15:10:55 <wes-smith> ... strictly speaking, don't need test suite to be done to go into second CR for VCDM
15:10:55 <bigbluehat> q+ to give a quick test suite update
15:11:06 <brent> ack bigbluehat
15:11:06 <Zakim> bigbluehat, you wanted to give a quick test suite update
15:11:27 <wes-smith> bigbluehat: we have been running test suite office hours right before this call, running weekly until TPAC, come if you have implementations that you need help integrating with test suites
15:11:37 <wes-smith> ... all but small handful of tests written for VCDM, those should be done by end of week
15:11:59 <wes-smith> ... each MUST statement already has 2 implementations, one or two left or coming that don't have green check marks
15:12:19 <wes-smith> ... if you have an implementation and are interested in participating, next Wed at 10AM, please reach out with questions
15:12:41 <wes-smith> brent: is there a link to results page?

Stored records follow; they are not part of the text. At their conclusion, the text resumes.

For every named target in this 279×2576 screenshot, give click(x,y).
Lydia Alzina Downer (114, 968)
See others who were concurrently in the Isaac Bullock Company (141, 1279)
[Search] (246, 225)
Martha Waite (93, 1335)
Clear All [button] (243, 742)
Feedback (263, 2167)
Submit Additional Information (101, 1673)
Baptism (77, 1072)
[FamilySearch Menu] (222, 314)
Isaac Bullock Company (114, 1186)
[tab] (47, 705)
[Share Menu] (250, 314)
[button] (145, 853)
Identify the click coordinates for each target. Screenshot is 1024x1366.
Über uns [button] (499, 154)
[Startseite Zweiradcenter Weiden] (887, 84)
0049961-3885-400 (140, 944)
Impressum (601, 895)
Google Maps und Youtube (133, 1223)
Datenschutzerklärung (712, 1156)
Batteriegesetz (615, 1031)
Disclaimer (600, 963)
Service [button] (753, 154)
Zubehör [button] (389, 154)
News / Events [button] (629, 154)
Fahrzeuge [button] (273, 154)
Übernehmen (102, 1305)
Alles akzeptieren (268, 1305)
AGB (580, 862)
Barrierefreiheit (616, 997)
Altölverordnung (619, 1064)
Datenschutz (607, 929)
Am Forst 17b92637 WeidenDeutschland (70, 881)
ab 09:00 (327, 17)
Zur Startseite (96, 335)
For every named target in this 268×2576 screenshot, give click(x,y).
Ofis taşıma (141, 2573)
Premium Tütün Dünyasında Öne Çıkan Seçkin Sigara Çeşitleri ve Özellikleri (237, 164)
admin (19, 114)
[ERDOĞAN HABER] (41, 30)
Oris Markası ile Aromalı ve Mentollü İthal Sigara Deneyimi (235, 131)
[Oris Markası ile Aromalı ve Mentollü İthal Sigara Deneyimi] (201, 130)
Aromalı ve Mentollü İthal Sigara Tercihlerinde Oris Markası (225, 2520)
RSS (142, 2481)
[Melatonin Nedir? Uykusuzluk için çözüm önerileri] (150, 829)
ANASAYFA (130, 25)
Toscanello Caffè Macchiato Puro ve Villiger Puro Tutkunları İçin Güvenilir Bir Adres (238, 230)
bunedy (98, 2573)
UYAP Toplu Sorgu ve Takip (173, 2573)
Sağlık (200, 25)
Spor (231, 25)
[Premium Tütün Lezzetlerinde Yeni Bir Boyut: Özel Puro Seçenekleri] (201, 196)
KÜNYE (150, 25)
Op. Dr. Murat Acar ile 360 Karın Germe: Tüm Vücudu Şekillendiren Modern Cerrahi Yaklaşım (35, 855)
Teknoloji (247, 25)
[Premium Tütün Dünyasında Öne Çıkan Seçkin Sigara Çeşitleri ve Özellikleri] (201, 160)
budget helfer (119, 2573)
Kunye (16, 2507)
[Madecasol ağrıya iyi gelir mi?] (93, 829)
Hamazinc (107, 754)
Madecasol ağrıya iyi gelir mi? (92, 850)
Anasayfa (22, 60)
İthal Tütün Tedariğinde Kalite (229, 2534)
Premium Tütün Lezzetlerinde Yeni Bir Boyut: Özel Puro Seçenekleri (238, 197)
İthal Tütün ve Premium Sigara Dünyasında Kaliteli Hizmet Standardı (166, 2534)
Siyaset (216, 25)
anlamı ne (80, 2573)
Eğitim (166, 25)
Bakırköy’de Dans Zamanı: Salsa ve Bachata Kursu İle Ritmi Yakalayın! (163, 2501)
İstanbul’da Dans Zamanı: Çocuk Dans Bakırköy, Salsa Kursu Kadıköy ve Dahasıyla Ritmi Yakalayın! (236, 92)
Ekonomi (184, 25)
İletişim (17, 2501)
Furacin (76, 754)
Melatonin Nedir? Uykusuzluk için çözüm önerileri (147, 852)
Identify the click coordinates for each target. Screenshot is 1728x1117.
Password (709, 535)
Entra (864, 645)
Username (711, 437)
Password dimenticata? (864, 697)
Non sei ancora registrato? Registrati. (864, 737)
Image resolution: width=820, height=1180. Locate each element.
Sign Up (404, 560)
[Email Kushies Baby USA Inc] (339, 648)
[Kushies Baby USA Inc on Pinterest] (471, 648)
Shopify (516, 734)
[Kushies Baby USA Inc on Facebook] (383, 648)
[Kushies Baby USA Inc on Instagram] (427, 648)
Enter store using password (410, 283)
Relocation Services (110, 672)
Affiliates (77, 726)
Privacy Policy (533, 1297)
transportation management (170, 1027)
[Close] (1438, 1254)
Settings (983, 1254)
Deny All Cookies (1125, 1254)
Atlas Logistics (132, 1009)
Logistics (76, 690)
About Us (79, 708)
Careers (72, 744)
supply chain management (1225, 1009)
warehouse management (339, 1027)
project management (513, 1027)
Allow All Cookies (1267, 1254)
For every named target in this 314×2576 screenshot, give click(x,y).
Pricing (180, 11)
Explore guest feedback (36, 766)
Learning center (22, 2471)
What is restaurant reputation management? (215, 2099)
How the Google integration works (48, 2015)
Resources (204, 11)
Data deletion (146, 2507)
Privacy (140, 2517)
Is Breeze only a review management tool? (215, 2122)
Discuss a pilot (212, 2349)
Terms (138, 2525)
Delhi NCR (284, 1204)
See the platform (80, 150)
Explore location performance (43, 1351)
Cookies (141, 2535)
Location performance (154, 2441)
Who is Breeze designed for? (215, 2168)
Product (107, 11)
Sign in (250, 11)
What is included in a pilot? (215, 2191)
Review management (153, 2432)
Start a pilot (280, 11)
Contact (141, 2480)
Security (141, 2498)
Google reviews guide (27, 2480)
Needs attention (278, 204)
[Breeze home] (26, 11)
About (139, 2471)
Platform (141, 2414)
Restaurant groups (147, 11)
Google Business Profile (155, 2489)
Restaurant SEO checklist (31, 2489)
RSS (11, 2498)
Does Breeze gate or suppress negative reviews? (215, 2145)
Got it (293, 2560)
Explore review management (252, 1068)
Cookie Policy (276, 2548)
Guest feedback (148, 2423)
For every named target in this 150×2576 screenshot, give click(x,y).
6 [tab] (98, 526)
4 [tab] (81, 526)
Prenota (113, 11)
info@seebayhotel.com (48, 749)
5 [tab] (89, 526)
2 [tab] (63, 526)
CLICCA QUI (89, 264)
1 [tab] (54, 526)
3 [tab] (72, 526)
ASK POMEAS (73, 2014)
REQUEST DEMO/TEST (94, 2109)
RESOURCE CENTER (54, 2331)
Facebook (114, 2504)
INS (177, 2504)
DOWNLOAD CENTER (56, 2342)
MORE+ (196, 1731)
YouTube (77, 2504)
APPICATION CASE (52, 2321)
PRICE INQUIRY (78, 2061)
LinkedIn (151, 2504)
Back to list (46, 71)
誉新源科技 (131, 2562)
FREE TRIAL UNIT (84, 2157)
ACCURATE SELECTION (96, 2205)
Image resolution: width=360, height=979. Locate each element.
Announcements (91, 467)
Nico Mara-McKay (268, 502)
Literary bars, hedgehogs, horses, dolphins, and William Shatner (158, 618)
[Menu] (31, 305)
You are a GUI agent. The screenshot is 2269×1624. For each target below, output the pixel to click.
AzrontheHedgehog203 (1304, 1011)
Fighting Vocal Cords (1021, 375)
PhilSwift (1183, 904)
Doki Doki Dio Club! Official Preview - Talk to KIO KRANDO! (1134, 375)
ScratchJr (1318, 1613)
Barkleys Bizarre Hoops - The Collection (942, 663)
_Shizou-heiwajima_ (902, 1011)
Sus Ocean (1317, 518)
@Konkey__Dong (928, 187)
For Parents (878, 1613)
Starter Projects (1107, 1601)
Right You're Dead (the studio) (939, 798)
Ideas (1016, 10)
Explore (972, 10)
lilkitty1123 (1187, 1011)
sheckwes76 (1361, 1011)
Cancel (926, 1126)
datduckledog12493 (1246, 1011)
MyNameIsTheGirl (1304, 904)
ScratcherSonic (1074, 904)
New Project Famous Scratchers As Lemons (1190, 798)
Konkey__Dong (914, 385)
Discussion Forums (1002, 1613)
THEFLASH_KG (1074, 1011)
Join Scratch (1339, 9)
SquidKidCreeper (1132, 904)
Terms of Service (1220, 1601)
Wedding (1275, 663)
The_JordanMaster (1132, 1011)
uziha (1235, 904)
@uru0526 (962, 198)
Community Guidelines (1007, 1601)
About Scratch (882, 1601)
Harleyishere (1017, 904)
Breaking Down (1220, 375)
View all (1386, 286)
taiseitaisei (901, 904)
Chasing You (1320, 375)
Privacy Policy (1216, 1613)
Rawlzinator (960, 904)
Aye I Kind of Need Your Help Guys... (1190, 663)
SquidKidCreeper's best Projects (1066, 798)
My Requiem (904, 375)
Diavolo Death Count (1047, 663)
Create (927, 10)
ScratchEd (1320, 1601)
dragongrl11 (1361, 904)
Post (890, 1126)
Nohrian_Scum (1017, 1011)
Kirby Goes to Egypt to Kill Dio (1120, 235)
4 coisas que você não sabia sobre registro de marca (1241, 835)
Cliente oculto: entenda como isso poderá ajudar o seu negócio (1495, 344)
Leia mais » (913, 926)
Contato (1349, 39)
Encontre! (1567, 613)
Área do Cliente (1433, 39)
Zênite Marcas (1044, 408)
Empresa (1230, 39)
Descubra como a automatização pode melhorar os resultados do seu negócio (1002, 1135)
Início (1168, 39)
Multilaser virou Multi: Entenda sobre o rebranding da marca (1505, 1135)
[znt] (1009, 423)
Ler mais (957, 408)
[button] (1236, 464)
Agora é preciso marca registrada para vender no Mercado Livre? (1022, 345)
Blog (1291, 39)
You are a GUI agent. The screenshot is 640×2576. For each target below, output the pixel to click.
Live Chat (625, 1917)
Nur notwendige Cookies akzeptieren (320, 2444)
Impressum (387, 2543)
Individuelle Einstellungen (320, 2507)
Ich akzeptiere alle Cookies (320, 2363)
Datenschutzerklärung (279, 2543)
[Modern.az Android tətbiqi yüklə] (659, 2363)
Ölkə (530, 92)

15:12:53 <bigbluehat> https://w3c.github.io/vc-data-model-2.0-test-suite/
15:12:53 <wes-smith> bigbluehat: yes, these run every Sunday morning, up to date as of Sunday
15:13:27 <wes-smith> ... only a handful of things not passing, just skimming there is one verifiable presentation test with only one check mark, everything else >1
15:14:03 <manu> q+
15:14:08 <wes-smith> decentralgabe: I have a template repo for the josecose test suite, have not gone through exercise of test vectors/normative statement tests
15:14:10 <brent> ack manu
15:14:49 <wes-smith> manu: we are dependent on SD-JWT being done to go to rec, based on cryptography review in EU digital wallet stuff, it raises questions on path forward for EUDI/SD-JWT, now discussion around modifying SD-JWT to support unlinkable ECDSA work
15:14:52 <decentralgabe> test suite template I mentinoed https://github.com/decentralgabe/vc-test-suite-template
15:14:54 <brent> q+ to talk sd-jwt timing
15:15:05 <wes-smith> ... that has undetermined timeline, what is our plan w.r.t SD-JWT and VC Jose cose
15:15:19 <wes-smith> ... JWT stuff safe, COSE stuff safe, SD-JWT not on predictable path
15:15:22 <brent> ack manu
15:15:25 <brent> ack brent
15:15:25 <Zakim> brent, you wanted to talk sd-jwt timing
15:15:27 <DavidC> DavidC has joined #vcwg
15:15:36 <DavidC> present+
15:15:57 <wes-smith> brent: had conversations at IETF with SD-JWT folks about this, their plan was to address the extensions to SD-JWT in a separate spec, SD-JWT going to working group last call before Nov
15:16:07 <wes-smith> ... working group last call IETF equivalent of candidate rec
15:16:17 <wes-smith> ... folks I talked to confident that SD-JWT itself pretty much done, working group agreed
15:16:45 <wes-smith> ... that said, should we get to the point where we need to go to proposed rec with VC-jose-cose and SD-JWT not yet at working group last call, don't know that we can keep it in the spec at that point
15:16:58 <wes-smith> ... should still be possible to keep SD-JWT in VC-jose-cose if timing continues to work out
15:17:00 <manu> Thanks for the update, Brent, that makes sense to me.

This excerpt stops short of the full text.